Internet Quotes Assistant

 

Quotation Server Settings
(Last updated on March 2007)

 

 

Automatic Quotation Download/Update

 

Internet Quotes Assistant downloads web pages from the internet like an ordinary web browser. After being downloaded, the web pages might be converted to a simplified format, before the quotations finally get extracted from them. The quotations are then used to update the portfolio.

 

Internet Quotes Assistant is distributed with some pre-configured quotation servers, but you can also specify your own quotation servers.

 

In order to automatically update quotations available on the internet, you must know:

 

i)                    The URL of the web page, where the quotation can be found,

ii)                  The exact position of the quotation on that page.

 

The following steps are required to configure a new quotation server:

 

1.       Find a web page that offers quotations on a regular basis (e.g. http://www.abc.com/quotes.html)

2.       Define the position of the desired quotation on the page

3.       Test the automatic quotation update

 

IQA’s Server Configuration Wizard will help you to setup your quotation server configuration. However, you might also configure the server settings manually. The rest of this document will give you more information on how to manually set IQA server settings.

 

Notes:

 

 

 

1. Finding a quotation server

 

You can use one of the popular search engines available in the internet (e.g. Google, Yahoo, etc.) to find a web site providing the quotation you are interested in.

 

When you’ve found a page containing the quotations you are interested in, you can copy the URL address from the browser window and paste it directly in the URL field of IQA’s Server Properties window.

 

Some details:

·              If the quotation is placed on a web page that uses frames, you will have to find out the exact page address.
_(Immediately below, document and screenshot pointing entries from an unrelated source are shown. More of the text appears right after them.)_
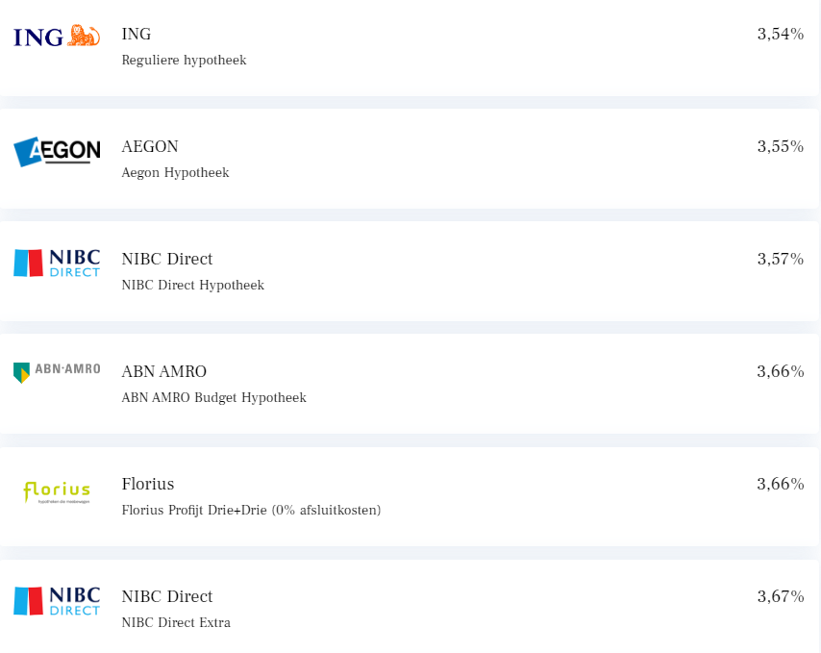Click the 3,66% ABN AMRO rate

pyautogui.click(x=781, y=372)
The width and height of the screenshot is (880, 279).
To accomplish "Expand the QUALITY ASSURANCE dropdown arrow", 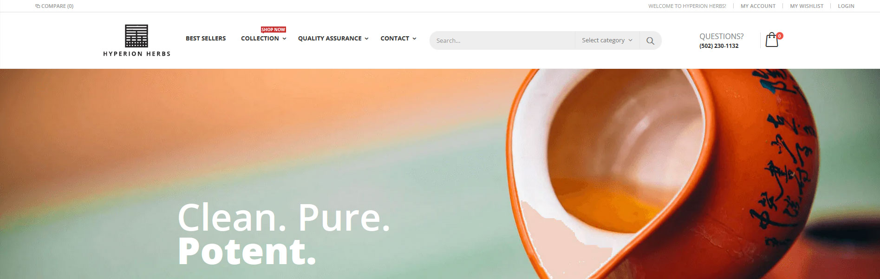I will 366,39.
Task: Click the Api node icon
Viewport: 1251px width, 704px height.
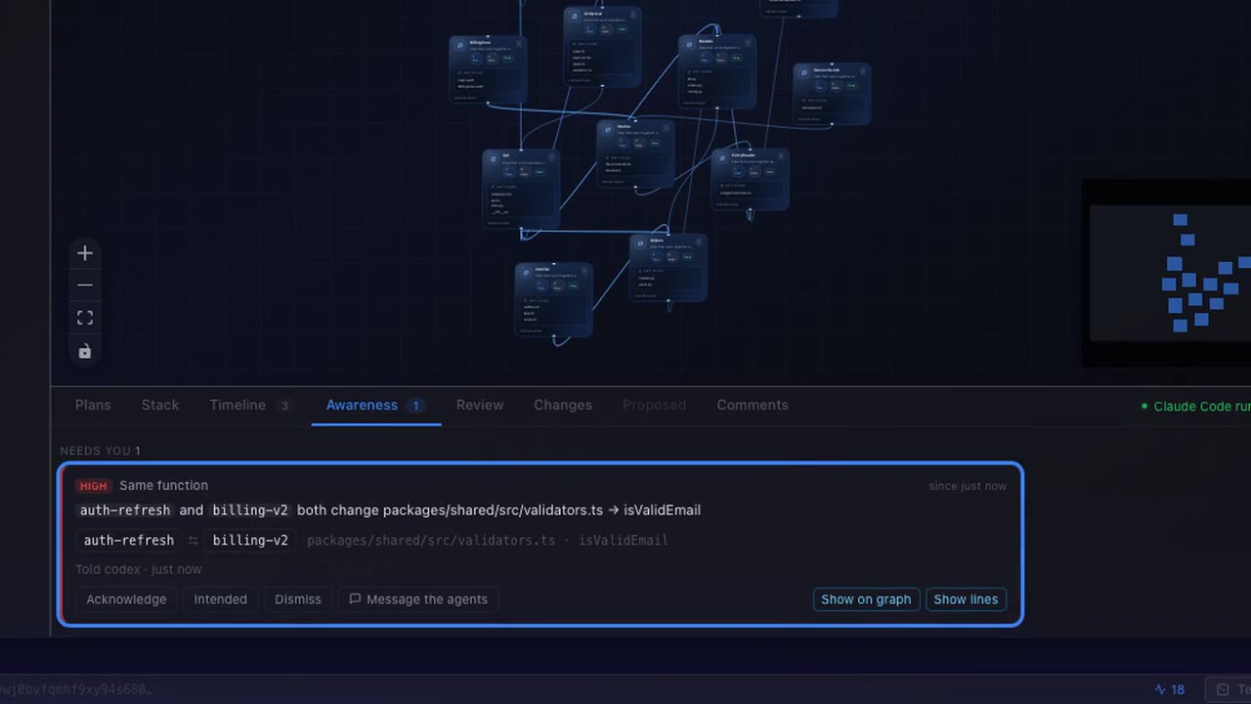Action: [x=493, y=157]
In this case you can press the right mouse button in the browser window and select the properties option of the context menu to get the correct URL address of the desired frame.

·              If the quotation symbol is part of the URL, e.g. http://www.abc.com/quote?symbols=MSFT, you can use the variable [&symbol] instead of "MSFT" in the URL field, so that the server configuration can be used as a template for other quotations. The variable [&symbol] will be replaced by the item’s symbol (e.g. "MSFT") when the page is to be downloaded.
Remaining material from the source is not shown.